Como pesan en el alma los maltratos que infringimos y recibimos. Pero aún pesan más aquellos que son cometidos y disfrazados con otros nombres. Maltratamos a los otros porque somos incapaces de amarlos y a su vez esta incapacidad es un reflejo de la de amarnos a nosotros mismos.
En la raíz, solamente la proeza de aprender a amarte te libra del espanto del maltrato. No hay víctima que no clame de algún modo un encuentro con su victimario. Ambos se necesitan y ambos se encuentran en su idéntica incapacidad de amarse a si mismos-
El amor a si mismo no es egoísmo, más bien al contrario, la actitud egoísta es otra rama del mismo árbol, señala un desamor que acecha en el núcleo de la conducta egoísta. Se es egoísta porque se cree que atesorando cosas y personas uno es más y mejor, lo que implica una desvalorización de uno mismo respecto al estado previo al de la posesión. Somos egoístas porque secretamente dudamos de nuestro valor. A mayor reconocimiento del valor propio mayor reconocimiento de que éste no depende de objetos, sujetos y circunstancias ajenas al ser.

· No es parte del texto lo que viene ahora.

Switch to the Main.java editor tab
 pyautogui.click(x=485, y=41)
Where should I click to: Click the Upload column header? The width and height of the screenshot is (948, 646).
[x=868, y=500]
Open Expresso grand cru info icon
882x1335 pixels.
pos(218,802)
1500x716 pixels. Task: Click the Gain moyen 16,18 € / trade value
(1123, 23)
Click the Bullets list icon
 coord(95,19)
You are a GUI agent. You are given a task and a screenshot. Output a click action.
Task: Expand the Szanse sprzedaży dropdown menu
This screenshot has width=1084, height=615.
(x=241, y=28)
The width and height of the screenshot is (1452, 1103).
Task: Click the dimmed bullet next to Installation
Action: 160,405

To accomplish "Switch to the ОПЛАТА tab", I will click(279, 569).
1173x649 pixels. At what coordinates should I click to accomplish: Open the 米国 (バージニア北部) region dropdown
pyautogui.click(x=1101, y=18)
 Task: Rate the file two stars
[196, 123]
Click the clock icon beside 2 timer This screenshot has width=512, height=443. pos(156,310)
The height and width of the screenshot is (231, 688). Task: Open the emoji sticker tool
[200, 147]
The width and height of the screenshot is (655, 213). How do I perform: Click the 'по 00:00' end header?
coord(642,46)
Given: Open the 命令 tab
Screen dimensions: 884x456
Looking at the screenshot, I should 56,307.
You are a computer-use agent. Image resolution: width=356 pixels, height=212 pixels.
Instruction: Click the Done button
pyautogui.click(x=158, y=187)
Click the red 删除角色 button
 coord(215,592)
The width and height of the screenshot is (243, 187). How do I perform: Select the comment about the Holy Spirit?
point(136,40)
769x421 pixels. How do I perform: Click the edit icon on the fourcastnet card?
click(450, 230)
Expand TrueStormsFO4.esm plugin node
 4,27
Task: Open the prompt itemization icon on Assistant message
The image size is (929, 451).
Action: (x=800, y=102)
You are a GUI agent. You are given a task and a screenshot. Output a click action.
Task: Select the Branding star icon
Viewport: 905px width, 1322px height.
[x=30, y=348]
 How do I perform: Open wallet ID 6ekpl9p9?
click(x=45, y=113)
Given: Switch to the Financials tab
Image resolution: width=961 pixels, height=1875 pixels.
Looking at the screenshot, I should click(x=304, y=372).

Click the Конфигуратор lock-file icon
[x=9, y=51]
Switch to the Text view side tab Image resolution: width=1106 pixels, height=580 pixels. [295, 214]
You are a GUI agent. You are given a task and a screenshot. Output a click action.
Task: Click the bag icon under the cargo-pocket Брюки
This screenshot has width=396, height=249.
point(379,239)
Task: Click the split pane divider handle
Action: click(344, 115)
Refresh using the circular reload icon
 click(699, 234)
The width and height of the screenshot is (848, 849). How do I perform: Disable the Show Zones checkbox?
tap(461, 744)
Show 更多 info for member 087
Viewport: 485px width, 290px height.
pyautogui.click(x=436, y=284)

Atraemos a la vida el encuentro con aquellos y aquellas experiencias que tratan, sabiéndolo o sin saberlo, de hacer resaltar la propia incapacidad de amarnos, puesto que todo confabula a que en vida aprendamos a amarnos, que es el único camino de amar a los demás.
Una vida de lobo solitario, un camino de áspera soledad, el mundo convertido en un espantapájaros, feo, roto y sin vida, los demás siempre obstáculos frente a los que siempre queda el recursos de alzar una cortina de estudiada indiferencia, un estar que esconde un estar por encima, o por debajo, y un mirar avergonzado que se amaga detrás de las lentes de la auto-importancia.